Hay desapariciones que son más dolorosas que otras.
Ayer escribía en Twitter que una de las cosas más jodidas de envejecer es ir viendo cómo tus referentes de la niñez y la adolescencia se van apagando. Esta sensación es todavía peor si se junta con la desaparición de familiares especialmente queridos. Es ley de vida, pero no deja de ser un recordatorio perenne de que ya hay más arena en la mitad de abajo del reloj que la que nos queda por encima (Marcos, nunca te perdonaré por esto).
Con ochenta y siete años, nos deja don Francisco Ibáñez Talavera. Un nombre como muchos, pero si nos quedamos con el primer apellido, resulta que nos ha dejado Ibáñez. Sí, el de Mortadelo y Filemón, Rompetechos, el botones Sacarino, 13 rue del Percebe, Pepe Gotera y Otilio, Chicha Tato y Clodoveo... Personajes que me han acompañado desde que era un niño de, no sé muy bien, quizás cuatro o cinco años, hasta ahora que voy a cumplir cincuenta.

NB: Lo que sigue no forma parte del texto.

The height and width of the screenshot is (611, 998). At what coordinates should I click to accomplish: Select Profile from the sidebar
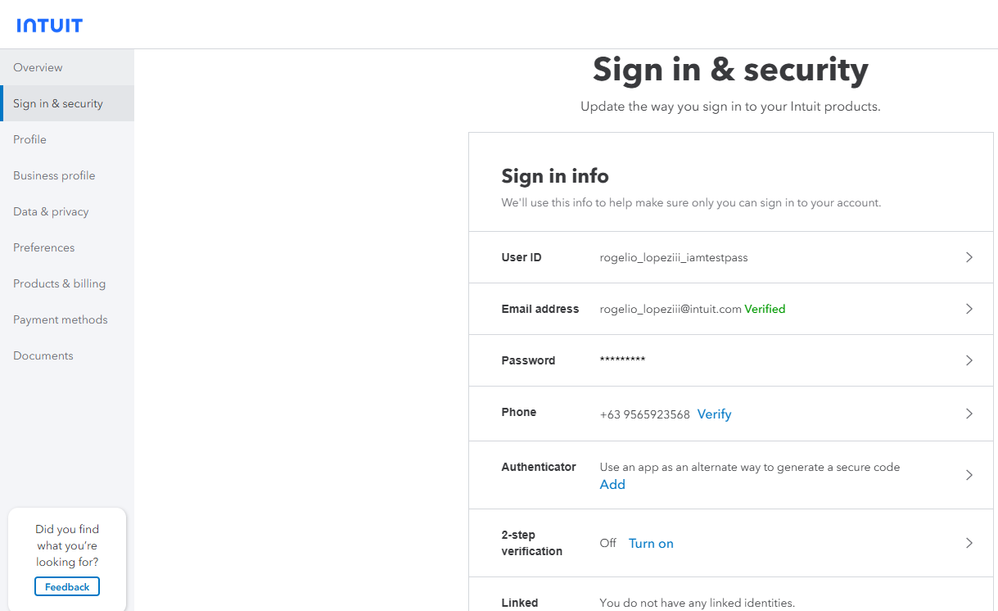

Es lo bueno de tener un hermano diez años mayor. Todo te lo filtra y te lo suministra ya probado, así que resulta más fácil determinar lo que es bueno de la morralla. Porque hay mucha morralla y demasiado poco tiempo.
Ibáñez no era morralla. Era la repera.
Con sus personajes aprendí a leer. Compraba los tebeos de la colección OLÉ en el diminuto quiosco de Marcelino, en la esquina de Aguado. Y cuando caía enfermo con fiebre y no podía ir a la cita semanal para comprar Gigantes, mandaba a mi padre a por lar revista y Marcelino le daba un Mortadelo para mí.
Eran tiempos, no sé si mejores, pero felices.
No es que ahora no sea feliz. Tengo mucha suerte y la vida me sonríe, pero no puedo evitar mirar hacia atrás con nostalgia. Una vida sin responsabilidades, una vida para disfrutar de las pequeñas cosas, como los tebeos de Mortadelo y Filemón.
Cuando acumulaba unas cuantas pesetas, me tiraba a comprar un Súper Humor. Aquello eran palabras mayores, juntando cuatro o cinco álbumes en un tomo de tapa dura. Un lujo para un chavalín como yo.
Más tarde, cuando los azares del destino me llevaron a vivir a Madrid casi cinco años, a principios de este siglo, íbamos a hacer la compra al Carrefour. Una buena temporada me encontraba con ofertas de mortadelos a solo un euro. ¿El truco? Tenían una tara en la tinta que manchaba los bordes de las páginas. No me importaba, compraba a puñados con una lista que llevaba doblada en el bolsillo tachando los que ya tenía. Conseguí así hacerme con más de la mitad de los álbumes que se habían publicado por aquella época.
Confieso que en los últimos quince años o así me separé bastante del autor y de los personajes. Un giro en el dibujo y en los guiones que los hacían demasiado dependientes de la actualidad social y política. Te echabas unas risas, como siempre, pero los chistes no eran tan intemporales como los que te encuentras en los números más clásicos.
Todo eso da igual. Mortadelo y Filemón, siempre han estado ahí. Como Astérix y Obélix. Como Conan, el bárbaro. Esperando a que coja un álbum, el que sea, lo ojee y, sin poder evitarlo, me quede enganchado en la historia, las viñetas disparatadas y los chistes y ripios de sus diálogos.Nos ha dejado Ibáñez y el mundo es hoy un lugar un poquito peor que ayer.
Una gran pérdida, Ibáñez. Lo bueno es que aún quedan sus tebeos e imagino que se seguirán leyendo durante unas cuantas generaciones más.